Why would L&L want to port their iOS version to Mac OS when there is already a full fledged Mac version?

I highly doubt it would be as simple as a checkbox. There are a lot of things that would have to be changed for that to make any sense. Apple’s little demo was a pretty simplistic utility. But even if it were easy, I don’t know how it benefits anyone to have three different versions of Scrivener to develop, test and support.

As to the rest, thankfully there are no indications of Apple encouraging what you’re describing. Instead they pumped an awful lot of resources into making sure the Mac stays top of the class in terms of workstation level power.

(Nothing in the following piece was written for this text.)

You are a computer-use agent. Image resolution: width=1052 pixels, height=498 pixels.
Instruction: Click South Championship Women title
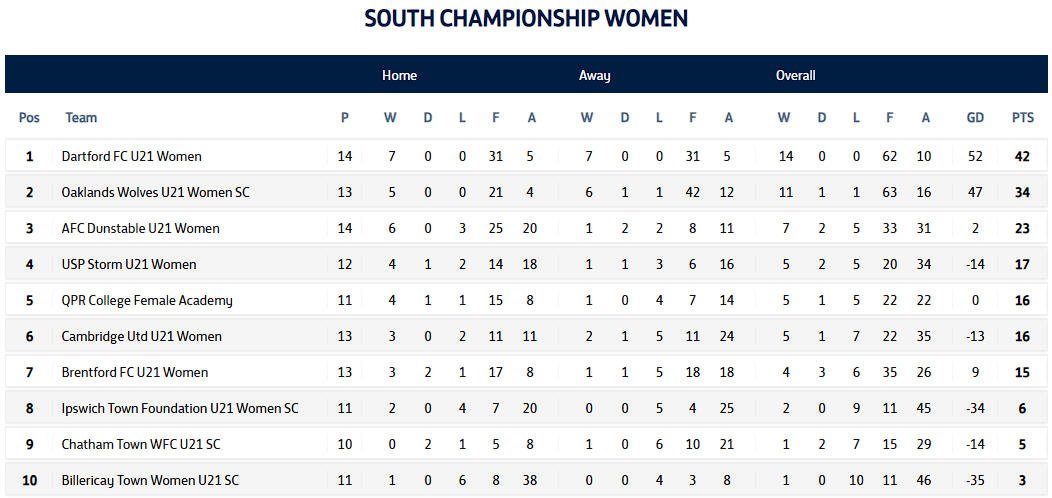[x=526, y=19]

To my mind that’s a strong signal to developers of powerful software to keep doing what they are doing, and then some—not strip everything to the bone and make everything all the same, regardless of the context.

I read requests like the OP made to bring Mac features to iOS, like nested bullets for example, not to remove nested bullets from the Mac! :smiley:

Thanks to all for replying.

To Ioa:

But if it was that simple…

iOS does nested lists. At least Notes does.

I agree that Apple is signalling its support for workstation apps: perfect for developers, photographers, film-makers, etc. I, personally, think that most writers don’t need workstation-level tools.

And, of course, I think the end logic is that there wouldn’t be three different versions of Scrivener to support.

To lunk:

Porting to Mac if the iPad version is more popular with users and to give the developer less work to do. In time, iPad Scrivener could replace Mac Scrivener, so the issue with Mac Scrivener Light wouldn’t arise. In fact, you would be making things easier for the developer, users, and the support channels. To me, all this seems obvious, but I completely accept that other people see things differently. It’s just a conversation.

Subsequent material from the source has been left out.